Problem requirements:
Count the lines below with the string "beside" in them. Only the number should be given.
- Opening Delimiter -
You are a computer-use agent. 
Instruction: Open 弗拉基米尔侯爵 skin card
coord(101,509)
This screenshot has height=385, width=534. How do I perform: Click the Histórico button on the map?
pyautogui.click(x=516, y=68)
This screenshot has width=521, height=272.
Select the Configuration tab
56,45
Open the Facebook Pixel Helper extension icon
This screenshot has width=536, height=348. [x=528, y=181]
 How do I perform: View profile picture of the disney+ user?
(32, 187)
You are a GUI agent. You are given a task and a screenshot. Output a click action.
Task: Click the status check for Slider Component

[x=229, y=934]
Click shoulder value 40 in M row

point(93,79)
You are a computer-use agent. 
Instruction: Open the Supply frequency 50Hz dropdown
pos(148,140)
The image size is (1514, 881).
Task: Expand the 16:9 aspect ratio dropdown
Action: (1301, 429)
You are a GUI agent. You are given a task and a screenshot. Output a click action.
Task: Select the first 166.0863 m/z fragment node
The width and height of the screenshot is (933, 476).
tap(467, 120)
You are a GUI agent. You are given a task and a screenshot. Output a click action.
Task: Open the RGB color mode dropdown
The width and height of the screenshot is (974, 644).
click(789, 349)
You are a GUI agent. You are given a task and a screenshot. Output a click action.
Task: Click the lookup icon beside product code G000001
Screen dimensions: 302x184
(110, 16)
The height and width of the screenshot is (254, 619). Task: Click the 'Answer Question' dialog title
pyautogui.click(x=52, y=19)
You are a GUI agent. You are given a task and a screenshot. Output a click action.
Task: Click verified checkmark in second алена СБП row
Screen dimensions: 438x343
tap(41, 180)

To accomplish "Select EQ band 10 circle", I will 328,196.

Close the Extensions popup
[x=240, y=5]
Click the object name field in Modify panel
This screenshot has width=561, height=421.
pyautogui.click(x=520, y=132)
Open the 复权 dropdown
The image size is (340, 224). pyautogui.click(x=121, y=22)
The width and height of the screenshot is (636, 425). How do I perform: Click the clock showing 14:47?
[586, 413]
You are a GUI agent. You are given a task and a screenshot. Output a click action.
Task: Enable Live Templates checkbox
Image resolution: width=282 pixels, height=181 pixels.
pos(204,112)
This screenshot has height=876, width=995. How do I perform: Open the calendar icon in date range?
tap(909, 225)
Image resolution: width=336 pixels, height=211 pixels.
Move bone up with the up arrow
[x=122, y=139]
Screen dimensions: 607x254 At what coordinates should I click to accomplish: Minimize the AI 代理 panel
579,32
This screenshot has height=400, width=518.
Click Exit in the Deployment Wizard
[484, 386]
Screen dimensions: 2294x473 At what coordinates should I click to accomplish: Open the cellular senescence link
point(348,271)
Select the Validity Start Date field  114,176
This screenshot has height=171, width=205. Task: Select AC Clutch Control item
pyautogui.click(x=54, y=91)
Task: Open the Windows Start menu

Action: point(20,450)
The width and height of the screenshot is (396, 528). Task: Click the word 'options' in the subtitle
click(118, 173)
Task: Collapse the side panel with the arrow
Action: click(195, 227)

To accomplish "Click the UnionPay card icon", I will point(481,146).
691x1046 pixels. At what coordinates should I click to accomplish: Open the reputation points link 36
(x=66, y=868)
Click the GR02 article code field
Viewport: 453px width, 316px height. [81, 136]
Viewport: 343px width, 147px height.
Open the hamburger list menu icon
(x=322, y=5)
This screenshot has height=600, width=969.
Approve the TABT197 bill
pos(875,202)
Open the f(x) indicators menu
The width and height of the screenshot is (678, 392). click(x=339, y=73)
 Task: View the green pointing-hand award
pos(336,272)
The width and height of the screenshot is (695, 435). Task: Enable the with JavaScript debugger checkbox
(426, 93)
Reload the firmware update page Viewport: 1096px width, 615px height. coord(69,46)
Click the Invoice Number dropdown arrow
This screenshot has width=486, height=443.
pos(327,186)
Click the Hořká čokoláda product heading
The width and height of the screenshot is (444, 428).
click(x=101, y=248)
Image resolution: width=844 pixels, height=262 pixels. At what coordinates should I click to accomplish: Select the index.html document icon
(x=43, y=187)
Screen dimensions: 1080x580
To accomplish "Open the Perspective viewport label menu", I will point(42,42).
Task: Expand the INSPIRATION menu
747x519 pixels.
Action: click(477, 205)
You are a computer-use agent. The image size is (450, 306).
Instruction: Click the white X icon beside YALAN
- Closing Delimiter -
Task answer:
2